Passage to read

Aboveground carbon biomass estimate with Physics-informed deep network

Juan Nathaniel
Columbia University
NY, USA
\AndLevente J. Klein
IBM Research
Yorktown Heights, NY, USA
\ANDCampbell D. Watson
IBM Research
Yorktown Heights, NY, USA
\AndGabrielle Nyirjesy
Columbia University
NY, USA
\AndConrad M. Albrecht
German Aerospace Center
Weßling, Germany
Corresponding author ([email protected])

Abstract

The global carbon cycle is a key process to understand how our climate is changing. However, monitoring the dynamics is difficult because a high-resolution robust measurement of key state parameters including the aboveground carbon biomass (AGB) is required. Here, we use deep neural network to generate a wall-to-wall map of AGB within the Continental USA (CONUS) with 30-meter spatial resolution for the year 2021. We combine radar and optical hyperspectral imagery, with a physical climate parameter of SIF-based GPP. Validation results show that a masked variation of UNet has the lowest validation RMSE of 37.93 ± 1.36 Mg C/ha, as compared to 52.30 ± 0.03 Mg C/ha for random forest algorithm. Furthermore, models that learn from SIF-based GPP in addition to radar and optical imagery reduce validation RMSE by almost $10\%$ and the standard deviation by $40\%$ . Finally, we apply our model to measure losses in AGB from the recent 2021 Caldor wildfire in California, and validate our analysis with Sentinel-based burn index.

1 Introduction

Aboveground carbon biomass (AGB) is an important component to monitor carbon cycle on the local [1, 2] and global scale [3, 4]. A recent state-of-the-art light detection and ranging (LiDAR) mission from NASA’s Global Ecosystem Dynamics Investigation (GEDI) generates a global yet non-continuous sparse measurements of vegetation parameters, including AGB estimates with a 60-meter along-track and 600-meter across-track gaps between footprints [5]. Here, we apply a Physics-informed deep network to generate a 30-meter resolution, wall-to-wall continuous AGB estimate in CONUS for the summertime (June-August) 2021 period. The model is trained on more than one million GEDI footprints using a combination of radar and optical imagery [6]. In addition, we incorporate a measure of photosynthetic intensity as captured by solar-induced fluorescence (SIF)-based gross primary production (GPP). SIF-based GPP is one of the key physical parameters regulating AGB [7, 8]. We validate our results using field-based AGB observations and evaluate their consistency across climate zones. Finally, we use our high resolution AGB map to assess the impact of wildfire, in terms of how much carbon biomass had been lost to the environment.

2 Methodology

This section provides a detailed description of the data, models, and evaluation metrics used, and are summarized in Figure 1.

Given material

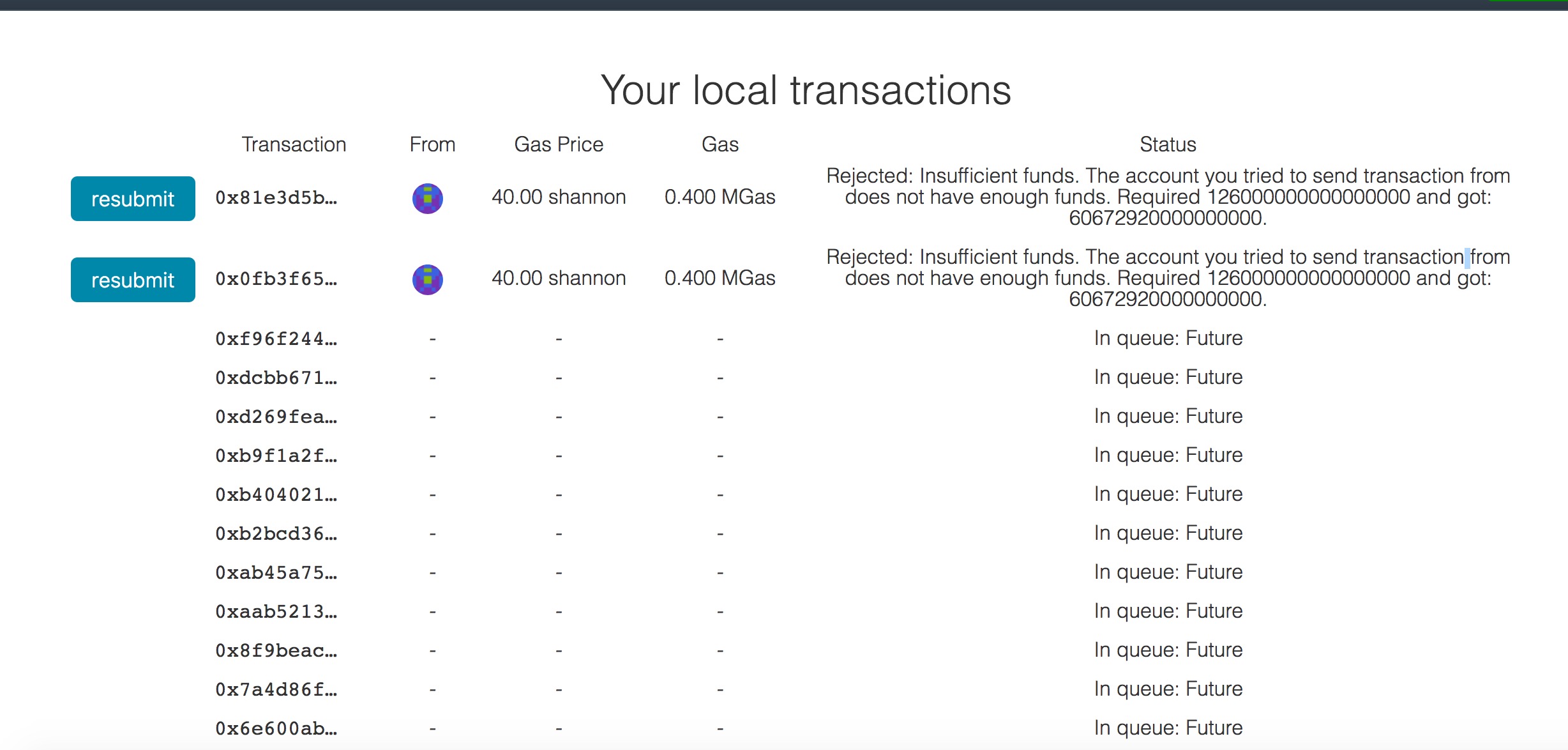Select transaction hash 0x8f9beac…
The height and width of the screenshot is (750, 1568).
click(276, 650)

List of tasks
1. In the paper on aboveground carbon biomass mapping, what validation RMSE does the masked variation of UNet achieve?
2. Write the next portion of the paper on aboveground carbon biomass mapping, starting right after its final sentence.

Final results
1. 37.93 ± 1.36 Mg C/ha

2.
Figure 1: Schematic overview that summarizes our data-processing steps at the leftmost panel and datacube generation during training and validation steps. The modeling process is iterated across different data setups (SIF/S1/S2, S1/S2, and S2-only) in an ablation study.

2.1 Data Processing

GEDI is one of the current state-of-the-art spaceborne LiDAR missions to capture a detailed measure of ecosystem structure [9]. However, the data generated is spatially sparse. Therefore, we attempt to produce a dense 30-meter resolution AGB estimate using multiple input features including radar and optical hyperspectral imagery from Sentinel-1 and Sentinel-2, as well as SIF-based GPP from the OCO-2 mission [7]. We use the vertical co-polarization (VV) and vertical/horizontal cross-polarization (VH) band of Sentinel-1, and the entire 12 bands of Sentinel-2. Furthermore, we produce near-cloud-free optical imagery by taking the median value of non-cloudy pixel as defined by the scene classification layer (SCL) of Sentinel-2. Finally, we perform grid cell geospatial matching to combine the dataset together. The validation sites are situated in the Northwestern America [10] and New England [11].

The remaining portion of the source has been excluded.